Assignment:
In the copy, leave out the pictures and repeat all records exactly.

(Dataset entries)

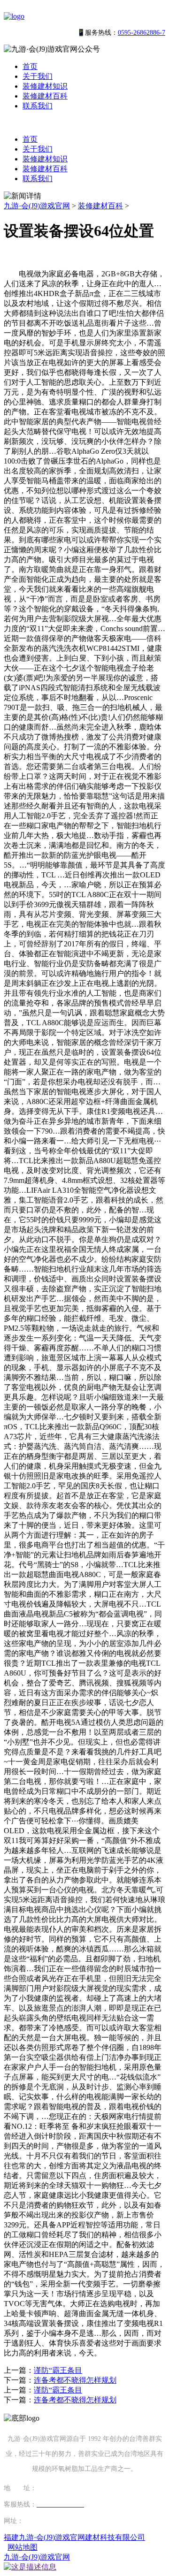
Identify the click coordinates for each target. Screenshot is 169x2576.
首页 (30, 66)
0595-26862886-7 (141, 32)
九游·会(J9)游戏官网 (37, 206)
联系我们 (38, 106)
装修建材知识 (45, 86)
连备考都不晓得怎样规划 (75, 2380)
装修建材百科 (45, 96)
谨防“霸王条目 (58, 2370)
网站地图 (23, 2547)
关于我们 (38, 76)
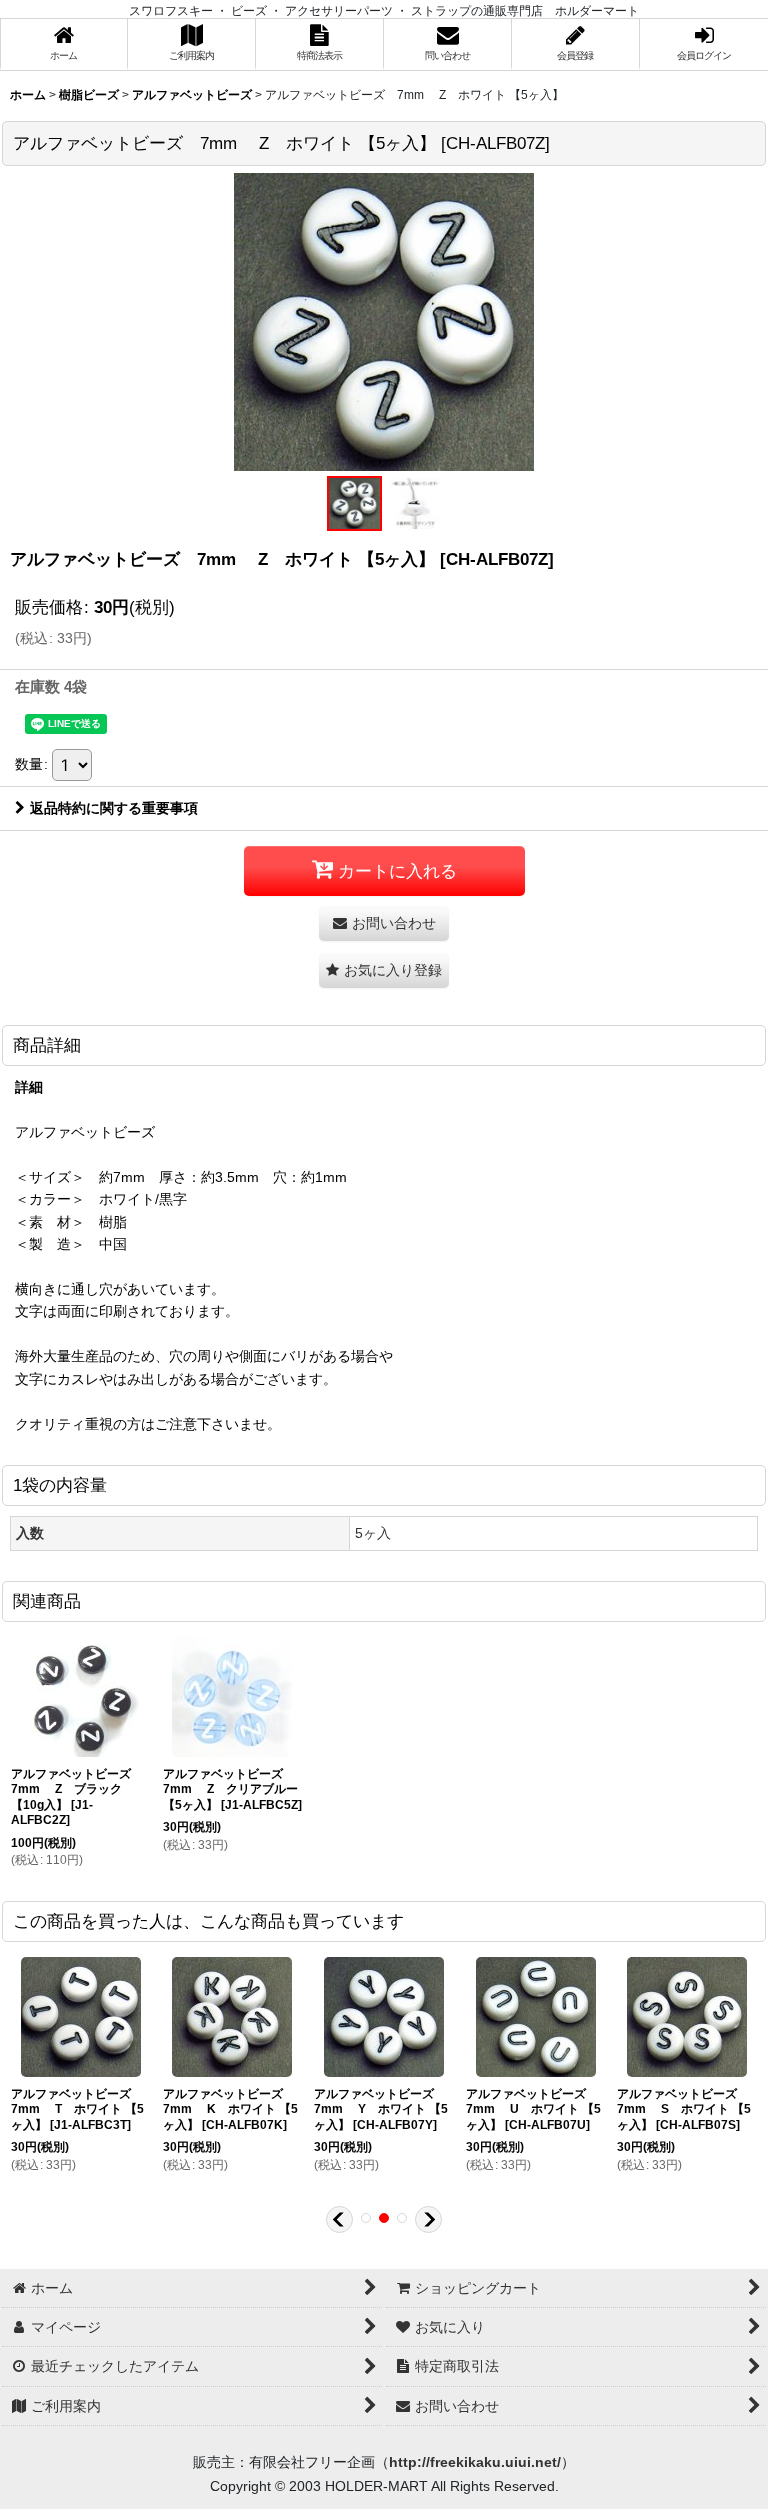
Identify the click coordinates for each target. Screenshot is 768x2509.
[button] (354, 503)
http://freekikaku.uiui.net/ (475, 2462)
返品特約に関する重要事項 (114, 808)
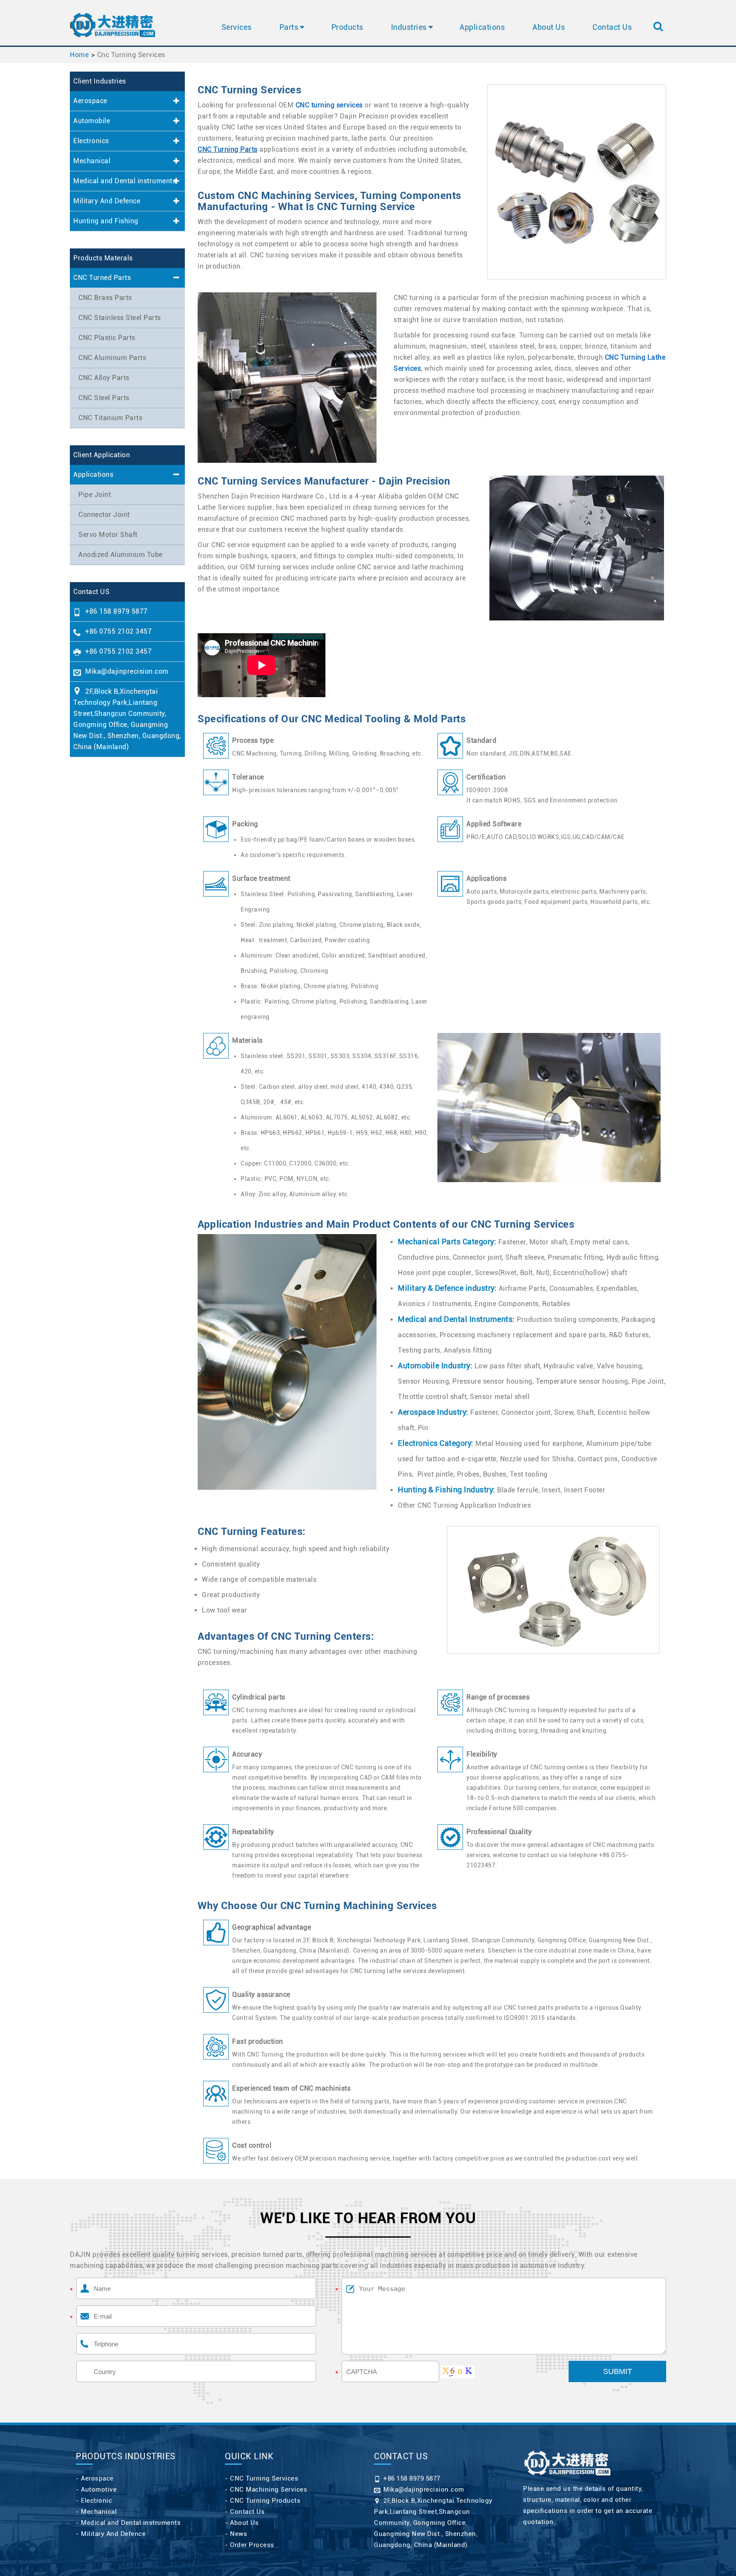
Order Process (252, 2545)
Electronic (96, 2500)
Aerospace (90, 101)
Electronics (91, 141)
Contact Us (612, 27)
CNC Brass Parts (105, 298)
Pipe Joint (94, 494)
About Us (548, 27)
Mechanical (91, 161)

Your solution:
Identify the click coordinates for each target. Screenshot is 169x2576.
首页 (30, 66)
0595-26862886-7 (141, 32)
九游·会(J9)游戏官网 (37, 206)
联系我们 (38, 106)
装修建材知识 (45, 86)
连备考都不晓得怎样规划 (75, 2380)
装修建材百科 (45, 96)
谨防“霸王条目 (58, 2370)
网站地图 (23, 2547)
关于我们 (38, 76)
Identify the click coordinates for each target. Screenshot is 768x2509.
[button] (354, 503)
http://freekikaku.uiui.net/ (475, 2462)
返品特約に関する重要事項 (114, 808)
Order Process (252, 2545)
Electronic (96, 2500)
Aerospace (90, 101)
Electronics (91, 141)
Contact Us (612, 27)
CNC Brass Parts (105, 298)
Pipe Joint (94, 494)
About Us (548, 27)
Mechanical (91, 161)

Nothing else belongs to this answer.